** Directive **
Please render the lines from the one containing "Given: Click the project" up to and including the one containing "pos(1016,271)" as a JSON list of strings, one string per line, leaving out any blank lines.

** Supplied data **
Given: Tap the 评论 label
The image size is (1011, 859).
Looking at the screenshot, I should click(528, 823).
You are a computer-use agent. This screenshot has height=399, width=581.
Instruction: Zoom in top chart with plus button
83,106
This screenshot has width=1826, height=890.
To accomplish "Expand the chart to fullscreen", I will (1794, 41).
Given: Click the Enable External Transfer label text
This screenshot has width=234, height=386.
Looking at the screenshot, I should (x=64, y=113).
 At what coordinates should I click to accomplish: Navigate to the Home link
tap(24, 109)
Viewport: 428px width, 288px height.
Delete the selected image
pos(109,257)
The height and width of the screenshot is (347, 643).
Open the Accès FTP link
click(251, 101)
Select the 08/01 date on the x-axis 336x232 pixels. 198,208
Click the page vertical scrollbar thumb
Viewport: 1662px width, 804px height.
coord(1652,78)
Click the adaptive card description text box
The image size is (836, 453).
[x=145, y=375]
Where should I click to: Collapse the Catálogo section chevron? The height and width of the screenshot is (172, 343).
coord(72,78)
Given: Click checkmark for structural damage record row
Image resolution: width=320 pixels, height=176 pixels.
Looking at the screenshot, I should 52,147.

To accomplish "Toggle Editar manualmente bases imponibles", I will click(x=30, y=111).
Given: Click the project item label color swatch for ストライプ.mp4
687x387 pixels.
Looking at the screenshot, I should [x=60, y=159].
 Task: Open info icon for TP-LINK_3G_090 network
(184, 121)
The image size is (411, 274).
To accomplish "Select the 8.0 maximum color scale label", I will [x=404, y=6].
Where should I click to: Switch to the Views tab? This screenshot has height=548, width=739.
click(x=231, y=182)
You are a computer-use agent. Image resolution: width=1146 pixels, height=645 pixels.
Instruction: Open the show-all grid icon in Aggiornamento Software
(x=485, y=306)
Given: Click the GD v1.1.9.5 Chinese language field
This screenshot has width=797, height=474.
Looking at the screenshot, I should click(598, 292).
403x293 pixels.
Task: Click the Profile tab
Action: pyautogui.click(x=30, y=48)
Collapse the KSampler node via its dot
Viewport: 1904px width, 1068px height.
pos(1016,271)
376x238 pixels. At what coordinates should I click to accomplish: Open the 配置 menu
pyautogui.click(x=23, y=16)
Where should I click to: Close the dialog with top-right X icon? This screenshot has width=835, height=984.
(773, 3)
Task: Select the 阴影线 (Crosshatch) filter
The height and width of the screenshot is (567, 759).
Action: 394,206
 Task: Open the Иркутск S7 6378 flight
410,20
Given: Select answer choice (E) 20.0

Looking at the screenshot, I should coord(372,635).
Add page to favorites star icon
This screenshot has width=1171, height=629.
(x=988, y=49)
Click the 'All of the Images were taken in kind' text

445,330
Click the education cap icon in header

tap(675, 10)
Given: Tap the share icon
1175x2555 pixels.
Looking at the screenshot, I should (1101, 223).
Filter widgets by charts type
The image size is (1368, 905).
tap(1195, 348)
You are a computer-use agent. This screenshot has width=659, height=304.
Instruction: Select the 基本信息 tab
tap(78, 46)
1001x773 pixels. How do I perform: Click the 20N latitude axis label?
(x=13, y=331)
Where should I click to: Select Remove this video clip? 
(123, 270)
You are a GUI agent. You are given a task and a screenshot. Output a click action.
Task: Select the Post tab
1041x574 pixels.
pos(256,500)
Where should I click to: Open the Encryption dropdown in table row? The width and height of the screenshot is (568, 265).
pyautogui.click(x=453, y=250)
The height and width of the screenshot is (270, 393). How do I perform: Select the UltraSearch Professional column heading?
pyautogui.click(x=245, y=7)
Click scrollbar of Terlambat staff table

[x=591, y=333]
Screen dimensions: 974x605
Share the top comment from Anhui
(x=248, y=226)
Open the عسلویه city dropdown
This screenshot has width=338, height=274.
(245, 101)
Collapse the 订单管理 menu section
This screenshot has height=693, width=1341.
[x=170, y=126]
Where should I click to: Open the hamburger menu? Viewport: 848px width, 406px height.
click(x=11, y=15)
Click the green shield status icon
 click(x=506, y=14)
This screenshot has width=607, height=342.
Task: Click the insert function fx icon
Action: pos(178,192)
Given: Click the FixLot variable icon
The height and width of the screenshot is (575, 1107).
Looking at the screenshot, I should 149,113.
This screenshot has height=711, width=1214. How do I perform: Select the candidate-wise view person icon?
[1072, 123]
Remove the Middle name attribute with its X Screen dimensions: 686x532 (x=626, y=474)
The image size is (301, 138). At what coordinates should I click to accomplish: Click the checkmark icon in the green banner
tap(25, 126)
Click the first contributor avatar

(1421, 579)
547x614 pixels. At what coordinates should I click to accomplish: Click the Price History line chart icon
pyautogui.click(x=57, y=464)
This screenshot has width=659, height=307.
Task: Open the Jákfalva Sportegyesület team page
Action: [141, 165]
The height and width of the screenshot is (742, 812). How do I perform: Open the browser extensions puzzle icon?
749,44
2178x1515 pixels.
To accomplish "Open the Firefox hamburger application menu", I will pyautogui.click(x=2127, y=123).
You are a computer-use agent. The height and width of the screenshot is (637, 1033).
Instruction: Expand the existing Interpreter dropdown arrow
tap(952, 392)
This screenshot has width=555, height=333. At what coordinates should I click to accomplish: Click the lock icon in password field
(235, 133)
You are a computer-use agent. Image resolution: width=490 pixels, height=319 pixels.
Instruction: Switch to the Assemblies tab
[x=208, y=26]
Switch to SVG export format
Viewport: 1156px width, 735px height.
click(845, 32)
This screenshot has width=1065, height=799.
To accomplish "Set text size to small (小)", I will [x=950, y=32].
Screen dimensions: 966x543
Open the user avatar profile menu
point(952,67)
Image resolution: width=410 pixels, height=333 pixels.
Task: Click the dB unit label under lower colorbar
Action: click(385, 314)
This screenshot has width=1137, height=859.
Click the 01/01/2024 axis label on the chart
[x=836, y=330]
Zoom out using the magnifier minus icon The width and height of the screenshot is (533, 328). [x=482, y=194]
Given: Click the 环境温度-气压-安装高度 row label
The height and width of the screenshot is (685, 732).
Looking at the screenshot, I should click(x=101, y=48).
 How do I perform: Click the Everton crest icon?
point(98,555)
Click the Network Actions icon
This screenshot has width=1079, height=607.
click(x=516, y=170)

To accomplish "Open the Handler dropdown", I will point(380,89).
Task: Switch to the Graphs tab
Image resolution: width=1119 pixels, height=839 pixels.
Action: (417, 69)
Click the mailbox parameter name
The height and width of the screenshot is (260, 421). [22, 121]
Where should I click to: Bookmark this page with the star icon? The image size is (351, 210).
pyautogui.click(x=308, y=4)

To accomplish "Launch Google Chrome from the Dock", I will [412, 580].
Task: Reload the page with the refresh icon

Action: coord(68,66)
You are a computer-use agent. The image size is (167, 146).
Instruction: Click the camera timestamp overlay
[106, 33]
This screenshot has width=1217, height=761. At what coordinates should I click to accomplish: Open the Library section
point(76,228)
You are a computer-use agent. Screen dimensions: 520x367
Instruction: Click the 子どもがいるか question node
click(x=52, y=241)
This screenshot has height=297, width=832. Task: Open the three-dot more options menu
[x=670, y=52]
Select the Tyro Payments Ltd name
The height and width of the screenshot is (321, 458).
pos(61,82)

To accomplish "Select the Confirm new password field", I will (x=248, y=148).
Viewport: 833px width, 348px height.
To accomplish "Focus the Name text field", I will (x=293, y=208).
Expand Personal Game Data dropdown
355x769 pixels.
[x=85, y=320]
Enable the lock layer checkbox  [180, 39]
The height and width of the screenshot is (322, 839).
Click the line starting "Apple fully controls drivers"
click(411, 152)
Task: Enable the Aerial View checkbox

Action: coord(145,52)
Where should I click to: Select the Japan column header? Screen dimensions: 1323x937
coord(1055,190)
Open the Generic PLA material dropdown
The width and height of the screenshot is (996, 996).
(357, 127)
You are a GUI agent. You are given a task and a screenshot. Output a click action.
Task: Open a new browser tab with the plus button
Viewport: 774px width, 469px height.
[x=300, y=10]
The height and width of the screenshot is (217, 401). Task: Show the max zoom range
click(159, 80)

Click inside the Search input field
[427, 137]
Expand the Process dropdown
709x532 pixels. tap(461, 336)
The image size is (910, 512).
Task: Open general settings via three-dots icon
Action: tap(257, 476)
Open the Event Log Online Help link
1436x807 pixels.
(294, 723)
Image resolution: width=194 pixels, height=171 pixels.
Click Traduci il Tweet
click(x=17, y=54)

** Response to this task **
[
  "Given: Click the project item label color swatch for ストライプ.mp4",
  "687x387 pixels.",
  "Looking at the screenshot, I should [x=60, y=159].",
  " Task: Open info icon for TP-LINK_3G_090 network",
  "(184, 121)",
  "The image size is (411, 274).",
  "To accomplish \"Select the 8.0 maximum color scale label\", I will [x=404, y=6].",
  "Where should I click to: Switch to the Views tab? This screenshot has height=548, width=739.",
  "click(x=231, y=182)",
  "You are a computer-use agent. Image resolution: width=1146 pixels, height=645 pixels.",
  "Instruction: Open the show-all grid icon in Aggiornamento Software",
  "(x=485, y=306)",
  "Given: Click the GD v1.1.9.5 Chinese language field",
  "This screenshot has width=797, height=474.",
  "Looking at the screenshot, I should click(598, 292).",
  "403x293 pixels.",
  "Task: Click the Profile tab",
  "Action: pyautogui.click(x=30, y=48)",
  "Collapse the KSampler node via its dot",
  "Viewport: 1904px width, 1068px height.",
  "pos(1016,271)"
]